I passed onto them your example. They thanked for additional information and have nor heard from them since. Will update here when I hear more.
we have a similar issue in PowerBI. we're trying to import datetime column from ADX to PowerBI and we can see that the number of distinct values are more than the unique values. the unique value count matches what we have in our ADX data but there seems to be some extra distinct values getting added by PowerBI.
we tried importing the datetime as text and then clean the text column and it seems like that fixes the issue but it means we have to switch to import mode which is not ideal for us.

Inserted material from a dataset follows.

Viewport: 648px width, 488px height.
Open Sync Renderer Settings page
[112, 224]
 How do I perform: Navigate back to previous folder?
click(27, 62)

You can also reproduce our issue using the following Kusto queries:
`range TimeGenerated from datetime(2024-01-01T21:30:00.000Z) to datetime(2024-01-08T23:50:00.000Z) step 10m` gives us 1023 unique and distinct values
but
`range TimeGenerated from datetime(2024-01-01T21:10:00.000Z) to datetime(2024-01-08T23:50:00.000Z) step 10m` gives us1016 distinct and 1025 unique values
which is quite strange. any help is appreciated
I'm still having this issue. I feel I should mention that this is a showstopper for me as this issue prevents me from using this ID column as a foreign key in another table. When this issue pops up PowerBI insists that I must have many-to-many relationship. This happens when my tables are in DirectQuery mode. If I convert them into Import mode, the relationship problem seems to go away. However, as I mentioned in my initial post, I require these tables to be DirectQuery.
I would appreciate it very much if someone official could respond to this to at least let me know if this is a bug or a dumb-user-error. So that I can adjust my requirements/plans going forward.
And this is my today's counts:
Today, I have more unique values than distinct values. Still looking for clues and hints as to how to address this.
@amitchandak you'll notice that my screenshot shows more than 1000 data points. It was generated on the full data set.